Poncyljusz tłumacząc swój polityczny "transfer" zwrócił uwagę, że "to nie jest tak, że wstał z ław jednej partii, a na drugi dzień był już w innej".

- Osiem lat byłem w biznesie i obserwowałem politykę trochę z oddali, ale polityka miała duży wpływ na to, co robiłem.

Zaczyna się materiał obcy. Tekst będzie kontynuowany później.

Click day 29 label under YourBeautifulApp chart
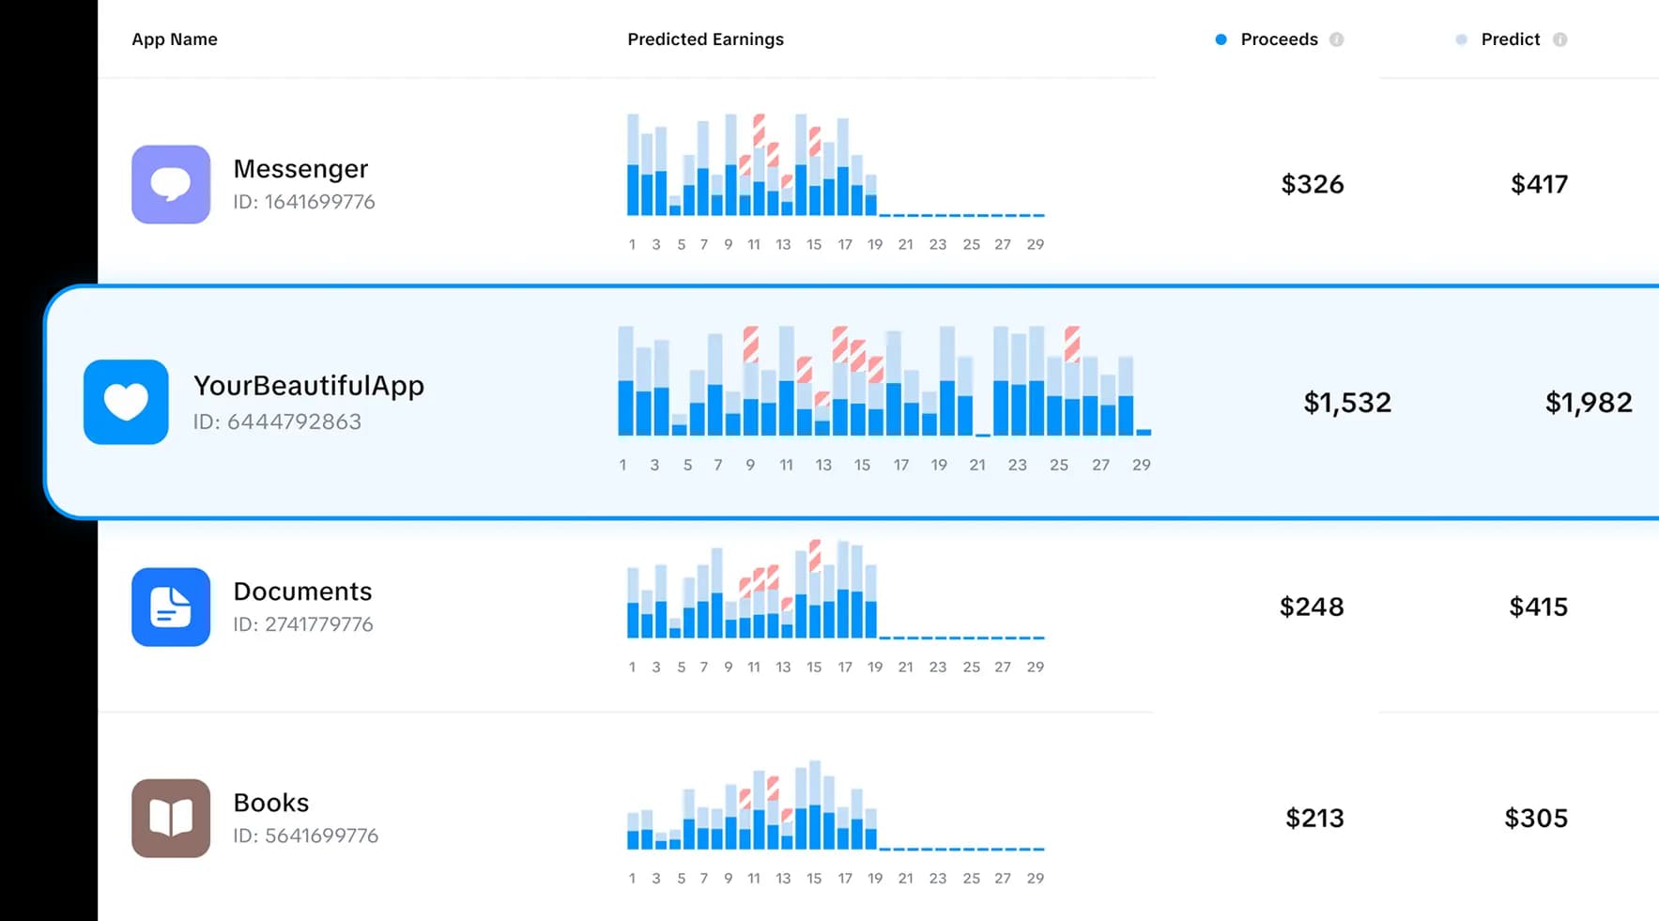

To też jakby pchnęło mnie do powrotu do polityki, bo uznałem, że jestem, będąc w biznesie, trochę bezradny, bo politycy nie słuchają, albo słuchają tylko siebie - mówił Poncyljusz.

W reakcji na słowa kandydata Koalicji Obywatelskiej w Szczecinie, Jerzego Hardie-Douglasa, który stwierdził, że "jest zwolennikiem małżeństw homoseksualnych" Poncyljusz stwierdził, że może powiedzieć iż "nie przyłoży ręki do tego typu pomysłów".

- Ale o tym będzie decydować większość - dodał.

Poncyljusz mówił też, że dyskusja o kwestiach światopoglądowych jest "bardzo wygodna, bo każdy ma swoje zdanie, ale to nie rozwiąże problemów kolejek w szpitalach i zamykanych oddziałów".